Child benefit data loss a communication muddle, claims Poynter

The tax office could have avoided the loss of 25m child benefit records on
CDs by establishing a single point of contact over sensitive data transfer,
claims the
Poynter
Review.

Kieran Poynter, chairman of PwC, catalogues a series of factors which led to
the loss of data in October 2007.

These included HMRC staff being more concerned about other issues rather than
information security, lack of appropriate authorisation for release of data and
insecure methods of data storage.

It was noted that if the CDs had been delivered by hand rather via the TNT
post service then the loss could have been prevented.

One of the key failures which Poynter highlights was the move to give the
National Audit Office the data in full when they had only requested a ‘large
sample’.

His comments were backed up by an Independent Police Complaints Commission
inquiry which said the junior employee responsible for the loss of the CDs could
not be ‘blamed’.

The government said 26 out the 45 recommendations by Poynter had already been
implemented.

‘Although no organisation, public or private, can ever guarantee that it will
never make a mistake, I believe the measures we are announcing today will ensure
that the public can be assured we are taking the necessary measures to keep
people’s data secure,’ said cabinet secretary, Gus O’Donnell.
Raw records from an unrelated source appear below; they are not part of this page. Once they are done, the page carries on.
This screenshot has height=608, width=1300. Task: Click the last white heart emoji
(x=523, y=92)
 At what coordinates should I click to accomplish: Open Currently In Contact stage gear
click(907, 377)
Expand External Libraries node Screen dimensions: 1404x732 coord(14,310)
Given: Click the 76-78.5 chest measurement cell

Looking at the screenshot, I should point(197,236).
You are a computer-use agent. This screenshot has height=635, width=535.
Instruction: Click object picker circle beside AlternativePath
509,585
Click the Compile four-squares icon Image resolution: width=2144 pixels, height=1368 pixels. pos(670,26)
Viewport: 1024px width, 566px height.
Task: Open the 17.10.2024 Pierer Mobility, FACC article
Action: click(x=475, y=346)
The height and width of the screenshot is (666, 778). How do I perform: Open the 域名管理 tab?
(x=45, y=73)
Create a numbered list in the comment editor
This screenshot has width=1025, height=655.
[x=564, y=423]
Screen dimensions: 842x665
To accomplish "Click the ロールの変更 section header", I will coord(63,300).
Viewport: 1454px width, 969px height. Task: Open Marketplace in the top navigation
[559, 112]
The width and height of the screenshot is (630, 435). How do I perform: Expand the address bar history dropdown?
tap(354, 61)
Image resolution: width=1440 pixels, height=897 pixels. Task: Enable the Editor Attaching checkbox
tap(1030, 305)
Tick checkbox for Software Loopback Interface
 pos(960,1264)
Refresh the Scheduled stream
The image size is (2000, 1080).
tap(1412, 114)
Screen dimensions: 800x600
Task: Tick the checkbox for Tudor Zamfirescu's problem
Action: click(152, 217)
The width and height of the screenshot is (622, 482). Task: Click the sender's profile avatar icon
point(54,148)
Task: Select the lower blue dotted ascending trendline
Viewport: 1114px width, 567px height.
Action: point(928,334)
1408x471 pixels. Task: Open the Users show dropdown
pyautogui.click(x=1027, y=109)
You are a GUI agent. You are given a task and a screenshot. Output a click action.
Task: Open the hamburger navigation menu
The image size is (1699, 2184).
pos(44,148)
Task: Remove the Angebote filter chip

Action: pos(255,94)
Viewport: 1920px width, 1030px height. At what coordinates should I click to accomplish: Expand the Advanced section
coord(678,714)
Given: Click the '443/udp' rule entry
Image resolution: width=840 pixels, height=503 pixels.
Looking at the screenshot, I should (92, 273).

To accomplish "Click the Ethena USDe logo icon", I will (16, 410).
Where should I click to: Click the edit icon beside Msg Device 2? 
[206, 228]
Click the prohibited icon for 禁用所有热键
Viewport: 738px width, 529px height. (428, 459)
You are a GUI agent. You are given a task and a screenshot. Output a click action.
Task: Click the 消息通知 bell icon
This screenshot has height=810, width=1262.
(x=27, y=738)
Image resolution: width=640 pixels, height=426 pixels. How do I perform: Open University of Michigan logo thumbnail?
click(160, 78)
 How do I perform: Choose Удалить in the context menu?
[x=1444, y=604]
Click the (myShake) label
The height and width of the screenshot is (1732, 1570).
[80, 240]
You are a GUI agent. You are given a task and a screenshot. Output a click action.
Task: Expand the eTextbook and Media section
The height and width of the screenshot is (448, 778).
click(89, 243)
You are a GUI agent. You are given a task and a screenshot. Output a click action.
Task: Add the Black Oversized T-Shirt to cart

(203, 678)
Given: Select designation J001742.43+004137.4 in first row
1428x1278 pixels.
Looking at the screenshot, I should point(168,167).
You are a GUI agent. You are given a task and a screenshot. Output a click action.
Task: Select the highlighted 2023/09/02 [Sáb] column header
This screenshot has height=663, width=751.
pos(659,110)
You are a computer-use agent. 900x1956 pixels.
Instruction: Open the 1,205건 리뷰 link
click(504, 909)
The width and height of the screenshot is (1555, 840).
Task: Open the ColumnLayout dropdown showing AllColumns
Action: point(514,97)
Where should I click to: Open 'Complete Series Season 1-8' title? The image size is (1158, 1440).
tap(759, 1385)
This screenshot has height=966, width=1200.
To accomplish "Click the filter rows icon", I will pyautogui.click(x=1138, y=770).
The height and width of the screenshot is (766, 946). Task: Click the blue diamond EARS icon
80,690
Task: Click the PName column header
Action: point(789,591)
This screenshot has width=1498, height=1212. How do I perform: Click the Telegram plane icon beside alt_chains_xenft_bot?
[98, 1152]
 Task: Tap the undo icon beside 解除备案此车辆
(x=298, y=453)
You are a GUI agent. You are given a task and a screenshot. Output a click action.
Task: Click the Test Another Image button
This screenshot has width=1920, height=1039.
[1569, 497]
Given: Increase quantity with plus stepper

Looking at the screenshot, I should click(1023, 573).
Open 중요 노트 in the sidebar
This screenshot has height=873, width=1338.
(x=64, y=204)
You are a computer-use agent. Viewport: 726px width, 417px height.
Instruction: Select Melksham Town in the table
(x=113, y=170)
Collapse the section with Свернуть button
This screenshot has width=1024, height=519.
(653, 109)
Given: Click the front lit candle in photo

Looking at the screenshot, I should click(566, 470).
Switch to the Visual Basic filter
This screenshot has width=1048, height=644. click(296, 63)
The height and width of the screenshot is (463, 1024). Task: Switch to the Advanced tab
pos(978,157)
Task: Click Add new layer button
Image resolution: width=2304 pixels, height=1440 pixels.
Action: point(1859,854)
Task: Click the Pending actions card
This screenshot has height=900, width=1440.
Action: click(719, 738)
Action already taken to improve security includes stricter guidelines on the
handling of sensitive personal data, 90,000 employees at HMRC being given
additional security training and the encryption of 20,000 laptops at the MoD.

However, it was announced in the Commons today that Information Commissioner
Richard Thomas is to serve formal enforcement notices on HMRC and MoD over
‘deplorable’ lapses in data security.